Next, after sterilizing the fungus and removing the mycelium layer about 1 cm from the top of the culture medium together with the inoculum, tap water is added to the bottle mouth and left for 3 hours, then drained, illuminance 500 lux, temperature 15 ° C., humidified 90 In order to avoid dew condensation water, it was covered with a perforated polysheet (manufactured by Hadano Plastic Industry Co., Ltd., trade name Million Mat) and cultured for 14 days to form fruit body primordia.
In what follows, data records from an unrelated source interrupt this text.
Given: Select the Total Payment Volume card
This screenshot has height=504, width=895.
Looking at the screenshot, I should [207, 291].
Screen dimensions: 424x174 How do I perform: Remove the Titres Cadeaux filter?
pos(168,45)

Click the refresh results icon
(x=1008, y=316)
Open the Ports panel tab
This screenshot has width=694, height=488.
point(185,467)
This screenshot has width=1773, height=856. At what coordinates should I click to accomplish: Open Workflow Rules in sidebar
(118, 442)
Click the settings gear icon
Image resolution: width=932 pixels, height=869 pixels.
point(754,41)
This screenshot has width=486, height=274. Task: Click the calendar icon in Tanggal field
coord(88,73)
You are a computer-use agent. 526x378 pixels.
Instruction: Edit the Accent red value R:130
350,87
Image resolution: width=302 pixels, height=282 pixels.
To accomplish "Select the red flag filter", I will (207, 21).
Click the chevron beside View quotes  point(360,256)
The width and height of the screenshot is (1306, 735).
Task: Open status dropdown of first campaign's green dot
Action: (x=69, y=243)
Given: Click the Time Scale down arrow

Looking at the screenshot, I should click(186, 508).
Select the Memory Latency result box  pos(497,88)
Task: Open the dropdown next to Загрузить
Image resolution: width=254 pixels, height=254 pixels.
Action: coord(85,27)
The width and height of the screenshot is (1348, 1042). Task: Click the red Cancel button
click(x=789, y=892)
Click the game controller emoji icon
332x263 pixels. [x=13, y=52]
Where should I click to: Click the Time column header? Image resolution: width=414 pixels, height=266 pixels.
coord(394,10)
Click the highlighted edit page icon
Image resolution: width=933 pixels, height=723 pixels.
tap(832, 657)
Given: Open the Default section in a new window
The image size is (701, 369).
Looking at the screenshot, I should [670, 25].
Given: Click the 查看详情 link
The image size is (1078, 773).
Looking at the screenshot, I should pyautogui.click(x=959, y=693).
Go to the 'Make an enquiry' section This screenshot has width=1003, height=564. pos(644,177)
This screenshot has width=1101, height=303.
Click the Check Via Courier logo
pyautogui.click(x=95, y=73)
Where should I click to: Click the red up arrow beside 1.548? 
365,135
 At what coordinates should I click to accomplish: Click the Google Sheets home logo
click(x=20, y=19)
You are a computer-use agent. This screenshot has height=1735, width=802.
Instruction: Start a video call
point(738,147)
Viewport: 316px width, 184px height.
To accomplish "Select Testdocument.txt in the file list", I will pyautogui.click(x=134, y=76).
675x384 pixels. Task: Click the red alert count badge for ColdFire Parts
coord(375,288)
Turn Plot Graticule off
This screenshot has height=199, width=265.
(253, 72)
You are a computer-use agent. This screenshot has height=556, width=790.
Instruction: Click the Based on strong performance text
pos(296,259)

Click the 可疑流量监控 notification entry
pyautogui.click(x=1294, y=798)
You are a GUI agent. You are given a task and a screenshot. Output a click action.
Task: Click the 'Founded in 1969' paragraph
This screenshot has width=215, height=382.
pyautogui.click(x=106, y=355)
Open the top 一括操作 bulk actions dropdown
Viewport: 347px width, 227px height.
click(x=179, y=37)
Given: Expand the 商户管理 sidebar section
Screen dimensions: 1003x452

The culture medium on which the primordial group was formed was removed from the culture and further cultured for 14 days at an illuminance of 500 lux, a temperature of 15 ° C. and a humidified 90% to obtain mature fruiting bodies. Measure the yield of fruit bodies per bottle, the number of umbrellas with a diameter of 1 cm or more per bottle, and the shape of the umbrella per bottle, and add defatted sesame to the medium in the artificial cultivation of hatake shimeji. Thus, the effect of the shape of the umbrella of the fruiting body was investigated. The results are shown in Table 1. The shape of the umbrella shows the mainstream umbrella shape.
[0017]
[Table 1]
Figure 0004116188
[0018]
As is clear from Table 1, the shape of the resulting fruit body umbrella is superior in volume feeling mainly in a hemispherical shape or a bun-shaped shape.
[0019]
Example 2
In the same manner as in Example 1, a solid inoculum of Hatake Shimeji K-3304 strain was prepared. On the other hand, 100 g of sawdust (cedar wood), 10 g of defatted sesame (manufactured by Kadoya Oil Co., Ltd.), and 90 g of rice bran were mixed well with a wide-mouth culture bottle (850 ml) made of polypropylene, and magnesium metasilicate magnesium [Fuji Chemical Co., Ltd. ) Product name Neusilin FH12 g, calcium carbonate [manufactured by Nacalai Tesque Co., Ltd., reagent grade 1] 3 g, citric acid monohydrate [manufactured by Nacalai Tesque Co., Ltd., grade 1 reagent] 2 g, 350 g of water and mixed well to obtain a wet state After crushing, a hole having a diameter of about 3 cm was formed in the center, and after plugging, pasteurization was carried out at 120 ° C. for 60 minutes, followed by cooling to prepare a solid culture medium. About 15 g of the above-mentioned solid inoculum was inoculated, and first cultured in a dark place at a temperature of 25 ° C. and a humidity of 55% for 40 days until the apparent hyphae turned around on the culture medium, and further cultivated for 30 days. It was.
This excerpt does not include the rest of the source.